The Justice Department announced the case against the contractor, Reality Leigh Winner, 25, about an hour after the national-security news outlet The Intercept published the apparent document, a May 5 intelligence report from the National Security Agency.
According to the leaked document, two cyberattacks have been carried out by Russia’s military intelligence unit, the G.R.U. — one in August against a company that sells voter registration-related software and another,a few days before the election, against 122 local election officials.

The Intercept said the NSA report had been submitted anonymously, but shortly after its article was published, the Justice Department said that the FBI had arrested Ms. Winner at her house in Augusta, Georgia on Saturday. It also said that Winner had confessed to an agent that she had printed out a May 5 intelligence file and mailed it to an online news outlet.

However, it was not immediately clear who is serving as the defense lawyer for Winner, who has been charged under the Espionage Act.
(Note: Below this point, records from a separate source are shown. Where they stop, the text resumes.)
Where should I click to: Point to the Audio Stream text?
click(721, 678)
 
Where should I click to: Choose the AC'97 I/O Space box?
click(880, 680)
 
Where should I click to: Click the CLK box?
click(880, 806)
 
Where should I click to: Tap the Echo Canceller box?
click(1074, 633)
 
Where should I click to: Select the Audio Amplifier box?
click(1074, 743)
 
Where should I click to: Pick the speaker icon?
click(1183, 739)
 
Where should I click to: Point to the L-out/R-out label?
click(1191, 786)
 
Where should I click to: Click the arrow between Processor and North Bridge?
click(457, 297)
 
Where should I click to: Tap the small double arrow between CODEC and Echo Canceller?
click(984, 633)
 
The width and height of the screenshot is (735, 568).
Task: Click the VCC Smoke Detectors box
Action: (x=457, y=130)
An accompanying FBI affidavit said she has worked for Pluribus International Corporation at a government facility in Georgia since February 13. While it did not identify the agency or the facility, the NSA uses Pluribus contractors and opened a branch facility in the suburbs outside Augusta in 2012.
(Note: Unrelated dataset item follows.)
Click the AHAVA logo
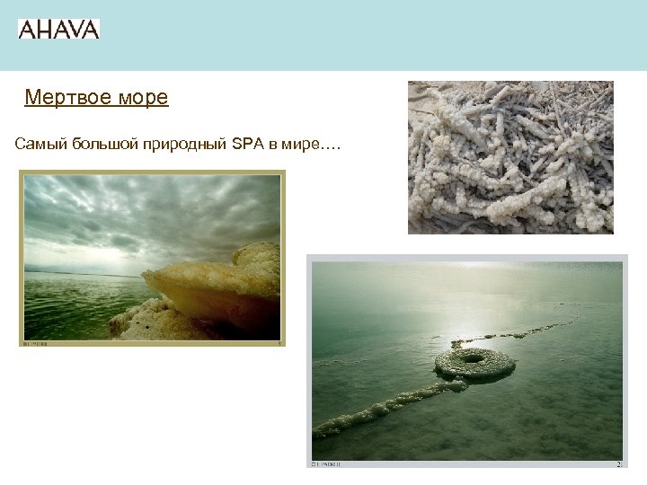58,29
The FBI affidavit said reporters for the news outlet, which it also did not name, had approached the NSA with questions for their story and provided a copy of the document in their possession. An analysis of the file showed it was a scan of a copy that had been creased or folded, the affidavit said, “suggesting they had been printed and hand-carried out of a secured space”.

The NSA’s auditing system showed that six people had printed out the report, including Ms. Winner. Investigators examined the computers of those six people and found that Ms. Winner had been in email contact with the news outlet, but the other five had not. In a statement, the deputy attorney general, Rod J. Rosenstein, commended the operation.

“Releasing classified material without authorization threatens our nation’s security and undermines public faith in government. People who are trusted with classified information and pledge to protect it must be held accountable when they violate that obligation”, Rosenstein said.

Espionage Act charges carry a sentence of up to 10 years in prison, although conventional leak cases have typically resulted in prison terms of one to three years.